Die „kein Grund“ neue gesundheitliche Rechtfertigung

Die „kein Grund neue gesundheitliche Rechtfertigung

Standpunkt. Der serbische Tennisspieler Novak Djokovic wurde aus Australien ausgewiesen, weil er nicht gegen Covid-19 geimpft war. Das Problem widerspenstiger Sportler stellt sich auch in Frankreich, insbesondere im Vorfeld der French Open.

Jean-Michel Claverie (DR)

Von Jean-Michel Claverie*

Die „Djokovic-Affäre“ löste eine Welle des Hasses in der Bevölkerung aus, vor diesem Rebellen, „der glaubt, über dem Gesetz zu stehen“ (von Australien, aber jetzt auch von anderen westlichen Ländern).
In einer erstaunlichen Meinungsumkehr in den französischen Medien hat sich Australien (für ein paar Tage) von einem Musterbeispiel sanitärer Diktatur zu einem Musterbeispiel republikanischer Tugend entwickelt: „Die Gewalt muss beim Gesetz bleiben!“, intonieren sie nun unisono .

Warum wir und nicht sie?

Infolgedessen zog sich unser Sportminister umgehend von der „Gesundheitsblase“ um die Spieler des nächsten Roland Garros-Turniers zurück, um die beliebte doxa-Forderung nach einer Anti-Covid-Impfung für alle Spieler anzunehmen.
Laut einer Information, die heute Morgen reichlich im Radio verbreitet wurde, würden die Organisatoren des Turniers mit einem Aufschrei der zukünftigen Zuschauer konfrontiert sein, die über die Ungerechtigkeit empört sind: „Wir müssen es durchmachen, dann gibt es keinen Grund, die Spieler AUCH“ .
Besonders kindisch finde ich persönlich das Argument „es gibt keinen Grund“ (also „wir haben das durchgemacht, sie auch“) (man könnte meinen, man wäre auf einem Grundschulhof), aber vor allem ab jetzt , frei von medizinischen und sanitären Erwägungen: Wir wurden willkürlich behandelt, sie auch!
Denn um sicherzugehen, dass ein Virus nicht nach Frankreich „importiert“ wird, reicht es nicht aus, einen negativen Test zu verlangen? Während sich alle einig sind, dass der n-Dosis-Geimpfte auch ein Träger sein kann. Und welche zusätzliche Gefahr würde ein weiterer Virusträger darstellen, in einem Land, das bereits Hunderttausende von Infizierten (krank oder asymptomatisch) hat? Wahrscheinlich gäbe es im gesamten Turnier mehr positive Zuschauer als Spieler.
Es geht also darum, ausländische Spieler aus rein rechtlichen Gründen (und nicht um die Leute neidisch zu machen!) zur Impfung zu verpflichten, und nicht aus hygienischen Gründen.

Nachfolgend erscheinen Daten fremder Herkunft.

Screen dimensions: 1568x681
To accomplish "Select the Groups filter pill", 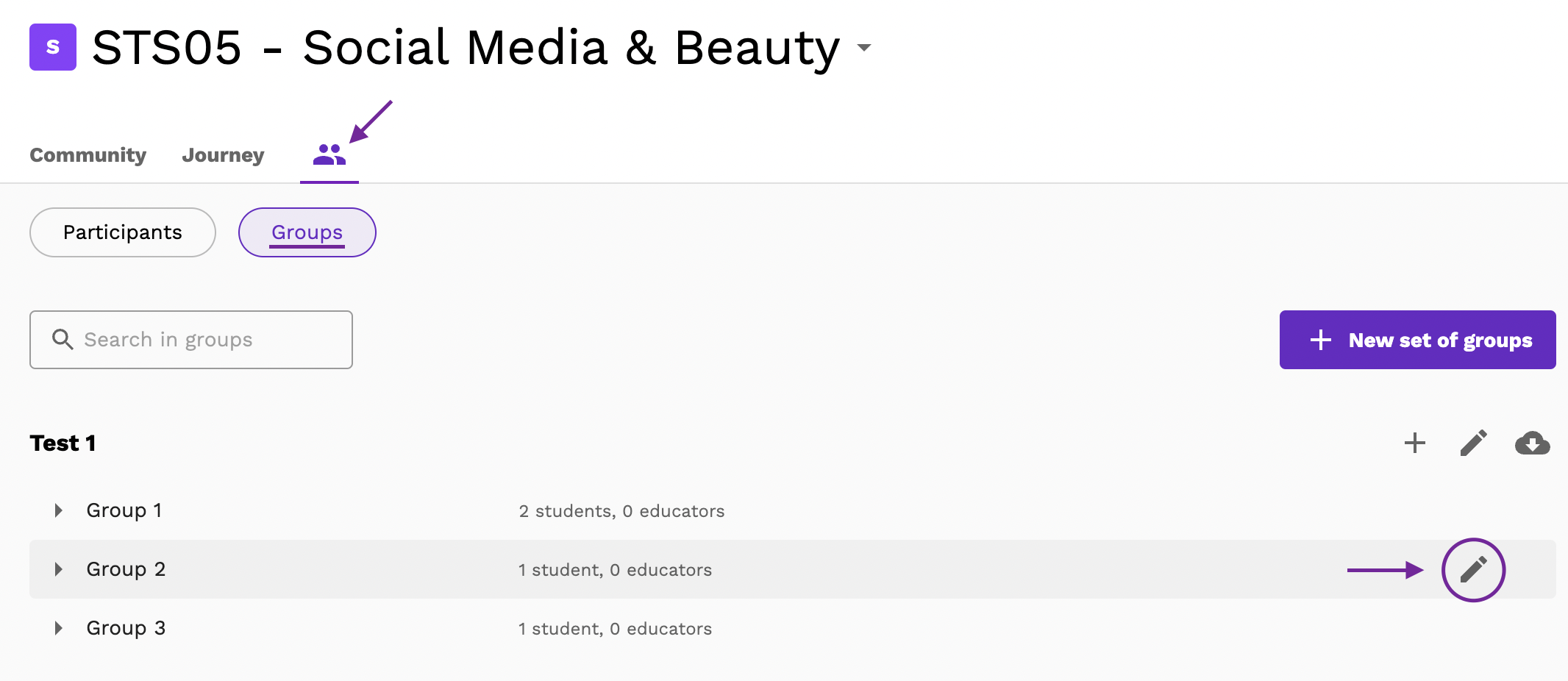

Die Willkür der Sanktionen

Aber was ist mit anderen Impfstoffen? Viele sind in Frankreich obligatorisch, aber überhaupt nicht in anderen Ländern.
Als Beispiel habe ich eine Tabelle mit äußerst unterschiedlichen Vorschriften beigefügt (die eher ihren willkürlichen als wissenschaftlich begründeten Charakter beweisen würden), die nur Europa betrifft.
Gelb hervorgehoben sehen wir, dass viele Länder nicht die gleichen Impfvorschriften anwenden wie wir. Es ist daher wahrscheinlich, dass viele Spieler aus diesen Ländern mit ihren Impfungen „à la Française“ nicht „up to date“ sind.
Wenn dies der Fall ist, warum sie nicht auch dazu zwingen, auf dem neuesten Stand zu sein?
Sonst kein Raphaël Nadal (Spanien), Stéphanos Tsitsipas (Griechenland), Alexander Zverev, Andy Murray (UK), etc.
Könnte sich ein Anwalt an das Team von Novak Djokovic wenden, um diese Art der Verteidigung vorzuschlagen? Eine Verteidigung, die den enormen Nutzen hätte, die Willkür der Sanktionen aufzuzeigen, die ihn heute getroffen haben, als Einschränkungen, die nun auf alle Erwachsenen in unserem Land angewendet werden und eine medizinische Handlung – die Anti-Covid-Impfung – in eine zivilrechtliche Handlung verwandeln Stand auf unbestimmte Zeit.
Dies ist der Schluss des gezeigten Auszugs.